--- Lesetext ---
========================================================================
# [Biete] Batman: Arkham City Download Code



## Roosterchen (17. Oktober 2011)

Halli Hallo liebe Leute, 

ich biete hier einen Batman Arkham City Download Code an da ich eine neue 560Ti gekauft habe wo der Code mit beilag. Da mich das Spiel aber nicht wirklich anspricht kann ich es vielleicht bei jemandem von euch für einen fairen Preis loswerden  Der Key ist selbstverständlich unbenutzt...macht ja Sinn und nach Erhalt des Codes könnt Ihr diesen bei NVIDIA eintippen und euch das Spiel direkt runterladen.

Bei Interesse schickt mir bitte eine PN

Preis: 30€ VB
Versand: Per E-Mail oder kostenfrei per Post
Zahlung: Überweisung, Paypal


----------



## Muckimann (18. Oktober 2011)

Das Game kommt doch erst am 18.11 für den PC. Zumindest laut Amazon


----------



## Roosterchen (18. Oktober 2011)

Muckimann schrieb:


> Das Game kommt doch erst am 18.11 für den PC. Zumindest laut Amazon



Das ist korrekt, man kann das Spiel direkt runterladen jedoch kann man es dann erst ab dem 18.11 spielen da Steam erst dann dass Spiel freigeben wird. Das Angebot richtet sich demnach an Leute die sich das Spiel kaufen wollen und denen eine digitale Steam-Version reicht, sprich die die keine Box im Schrank haben müssen


----------



## riotmilch (26. Oktober 2011)

Das wäre also nen Steam Key?
Interesse wäre auf jeden Fall da, nur leider hast du erst 2 Beiträge, also ka wie sicher das wäre =/
Und über den Preis könnten wir ja auch noch reden :>


----------



## Roosterchen (26. Oktober 2011)

Habe den Key nun schon aufgrund mangelnden Interesses für meinen Steam Account aktiviert. Ich bin halt zu ungeduldig verdammt^^


----------



## riotmilch (26. Oktober 2011)

LOL ok, kein Prob


----------



## KANAKKA (3. November 2011)

*yeah yeah*

kann euch aber beruhigen...
das (ehemalige ) angebot eines download titels per steam ( key ) ist vollkommen in ordnung.

habe diese am 3.11.2011 bei hitmeister.de bei einem privatem verkäufer gekauft.
nur der download code ( also steam key) wird als einschreiben gesendet und hat mich nur ganze 21.80€ ( inkl. versand) gekostet...
sobald der artikel bei mir angommt und ich diesen bei meinem steam accound aktivieren kann / habe,
werde ich mich hier nochmals melden...

mfg

kanakka alias Ugimen (pcghx-forum)


----------



## Cryptic-Ravage (4. November 2011)

Wenn einer von euch das Spiel für Steam noch sucht: Schaut mal ins CB-Forum, da gibts die Keys für 15€!


----------



## KANAKKA (8. November 2011)

hast du mal einen link dort hin ?
ich finde nichts


----------



## Cryptic-Ravage (8. November 2011)

KANAKKA schrieb:


> hast du mal einen link dort hin ?
> ich finde nichts


 
Gibt mittlerweile mehrere die das Game dort für 15€ anbieten, hier mal einer davon:
ComputerBase Forum

--> @ Mods: Ich hoffe es ist ok dass ich das hier verlinke. Wenn nicht bitte einfach wieder löschen.


----------
========================================================================
--- Ziel 1 ---
Ändere den Abschnitt des Forenthreads von „das (ehemalige )“ bis einschließlich „inkl. versand) gekostet...“, indem du „einschreiben“ durch „Päckchen“ ersetzt, und gib ihn vollständig wieder.
Der Forenthread und die Datensätze sind voneinander unabhängiges Material.

--- Material zur Übung ---
========================================================================
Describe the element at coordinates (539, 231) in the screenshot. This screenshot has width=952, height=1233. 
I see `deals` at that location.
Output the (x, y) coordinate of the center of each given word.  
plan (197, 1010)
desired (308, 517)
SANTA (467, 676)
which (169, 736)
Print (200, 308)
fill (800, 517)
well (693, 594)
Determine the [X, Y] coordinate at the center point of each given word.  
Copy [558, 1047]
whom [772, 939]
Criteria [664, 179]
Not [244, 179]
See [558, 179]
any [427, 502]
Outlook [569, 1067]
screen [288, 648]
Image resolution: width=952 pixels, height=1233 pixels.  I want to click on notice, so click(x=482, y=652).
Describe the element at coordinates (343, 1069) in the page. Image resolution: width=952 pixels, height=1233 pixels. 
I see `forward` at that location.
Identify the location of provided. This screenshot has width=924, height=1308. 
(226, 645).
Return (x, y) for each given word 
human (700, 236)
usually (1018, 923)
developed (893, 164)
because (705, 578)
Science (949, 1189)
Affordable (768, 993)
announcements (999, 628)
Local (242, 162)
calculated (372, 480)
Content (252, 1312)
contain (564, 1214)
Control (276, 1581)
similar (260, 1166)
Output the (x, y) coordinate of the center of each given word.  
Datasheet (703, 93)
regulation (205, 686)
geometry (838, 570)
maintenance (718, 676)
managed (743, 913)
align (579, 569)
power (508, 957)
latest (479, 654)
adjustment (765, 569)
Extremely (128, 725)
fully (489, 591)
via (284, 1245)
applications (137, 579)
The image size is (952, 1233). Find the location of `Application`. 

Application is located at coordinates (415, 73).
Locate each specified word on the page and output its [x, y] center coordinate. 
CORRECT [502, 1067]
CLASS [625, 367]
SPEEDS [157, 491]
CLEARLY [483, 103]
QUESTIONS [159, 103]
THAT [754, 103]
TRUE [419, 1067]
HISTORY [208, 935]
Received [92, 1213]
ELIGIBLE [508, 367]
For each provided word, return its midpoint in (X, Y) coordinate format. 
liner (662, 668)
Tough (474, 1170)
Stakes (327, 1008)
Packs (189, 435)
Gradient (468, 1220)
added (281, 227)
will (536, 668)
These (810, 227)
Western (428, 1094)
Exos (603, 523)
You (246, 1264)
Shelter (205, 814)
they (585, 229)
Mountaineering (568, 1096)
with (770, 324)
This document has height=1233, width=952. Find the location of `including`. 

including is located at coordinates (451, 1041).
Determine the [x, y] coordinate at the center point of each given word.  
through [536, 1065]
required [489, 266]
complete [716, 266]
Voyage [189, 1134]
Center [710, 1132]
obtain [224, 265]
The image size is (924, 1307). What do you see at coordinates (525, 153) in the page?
========================================================================
--- Ziel 2 ---
Halte aus den Datensätzen die Zeilen von der Zeile mit „Print (200, 308)“ bis einschließlich der Zeile mit „screen [288, 648]“ wortgetreu fest.

--- Schriftliche Antwort 1 ---
das (ehemalige ) angebot eines download titels per steam ( key ) ist vollkommen in ordnung.

habe diese am 3.11.2011 bei hitmeister.de bei einem privatem verkäufer gekauft.
nur der download code ( also steam key) wird als Päckchen gesendet und hat mich nur ganze 21.80€ ( inkl. versand) gekostet...

--- Schriftliche Antwort 2 ---
Print (200, 308)
fill (800, 517)
well (693, 594)
Determine the [X, Y] coordinate at the center point of each given word.  
Copy [558, 1047]
whom [772, 939]
Criteria [664, 179]
Not [244, 179]
See [558, 179]
any [427, 502]
Outlook [569, 1067]
screen [288, 648]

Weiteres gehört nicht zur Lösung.